Can I use value_type on an instance of the vector, not on its type

Question

while playing and trying to calculate total size of vector I tried something like

vector<double> vd;
auto area = vd.size()* sizeof (vd::value_type); 
//Ive seen Stepanov use area as name for this kind of size, idk if he adds the sizeof vd also to area :)

Unfortunately this doesnt work... I need to use vector<double>::value_type but that makes code less readable. Can it be made to work?

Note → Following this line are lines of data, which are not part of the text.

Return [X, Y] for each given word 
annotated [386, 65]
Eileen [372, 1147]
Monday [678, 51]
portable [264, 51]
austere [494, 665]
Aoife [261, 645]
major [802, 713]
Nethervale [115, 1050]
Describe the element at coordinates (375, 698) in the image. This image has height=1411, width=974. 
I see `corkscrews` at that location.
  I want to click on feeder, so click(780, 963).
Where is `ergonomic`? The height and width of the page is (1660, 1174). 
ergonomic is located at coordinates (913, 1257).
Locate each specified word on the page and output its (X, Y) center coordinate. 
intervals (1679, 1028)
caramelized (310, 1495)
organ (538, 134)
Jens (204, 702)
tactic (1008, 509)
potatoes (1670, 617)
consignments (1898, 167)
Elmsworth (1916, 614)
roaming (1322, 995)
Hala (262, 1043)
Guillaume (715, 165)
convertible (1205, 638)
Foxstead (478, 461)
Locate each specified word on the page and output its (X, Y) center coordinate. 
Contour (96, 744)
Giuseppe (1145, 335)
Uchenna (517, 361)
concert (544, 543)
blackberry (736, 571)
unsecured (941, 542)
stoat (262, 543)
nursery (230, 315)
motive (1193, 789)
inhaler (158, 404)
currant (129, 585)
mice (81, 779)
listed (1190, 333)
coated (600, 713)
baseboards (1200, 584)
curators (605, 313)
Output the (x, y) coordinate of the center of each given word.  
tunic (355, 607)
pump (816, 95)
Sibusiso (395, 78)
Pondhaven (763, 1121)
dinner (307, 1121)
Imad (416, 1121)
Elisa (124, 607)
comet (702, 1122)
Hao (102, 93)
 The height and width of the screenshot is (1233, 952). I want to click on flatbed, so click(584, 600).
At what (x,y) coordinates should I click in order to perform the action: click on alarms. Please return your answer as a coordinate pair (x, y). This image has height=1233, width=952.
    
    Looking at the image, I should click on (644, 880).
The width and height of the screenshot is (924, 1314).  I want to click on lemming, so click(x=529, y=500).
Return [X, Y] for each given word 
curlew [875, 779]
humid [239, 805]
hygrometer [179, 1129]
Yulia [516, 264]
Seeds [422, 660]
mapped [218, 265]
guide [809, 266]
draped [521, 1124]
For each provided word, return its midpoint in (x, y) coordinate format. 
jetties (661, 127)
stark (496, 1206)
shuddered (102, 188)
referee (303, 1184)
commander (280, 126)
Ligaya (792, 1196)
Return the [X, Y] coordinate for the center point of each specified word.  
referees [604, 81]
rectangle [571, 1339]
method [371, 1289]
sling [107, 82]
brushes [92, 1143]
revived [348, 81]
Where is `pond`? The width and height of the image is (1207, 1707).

I dont like sizeof vd.front() because it just looks ugly to write front() for this.
EDIT: decltype variants also fit in what I would call ugly category...

Answer 1

I think decltype can be used:

auto area = vd.size() * sizeof(decltype(vd)::value_type);

as you are using auto I assume C++11 is permitted.

Confirmed with g++ v4.7.2 and clang v3.3.

Answer 2

How about a simple helper function?

template <typename Container>
size_t value_size(const Container &)
{
    return sizeof(typename Container::value_type);
}

[...]

vector<double> vd;
auto area = vd.size() * value_size(vd);

You could even overload the function so that it works with other containers such as arrays (of course, you would need to wrap size as well).

Ideally, the entire computation could be wrapped into a generic function:

template <typename Container>
size_t area(const Container &c)
{
    return c.size() * sizeof(typename Container::value_type);
}

//possible overload for arrays (not sure it's the best implementation)
template <typename T, size_t N>
size_t area(const T (&arr)[N])
{
    return sizeof(arr);
}

[...]

std::vector<double> vd;
auto vd_area = area(vd);
double arr[] = { 1., 2. };
auto arr_area = area(arr);

Answer 3

In C++11, you could use decltype(vd[0]) :

auto area = vd.size()* sizeof (decltype(vd[0])); 

But in the particular scenario, you could just write this:

auto area = vd.size()* sizeof (vd[0]); 

Since the expression inside sizeof (and decltype too) will not be evaluated, both will work even if vd is empty.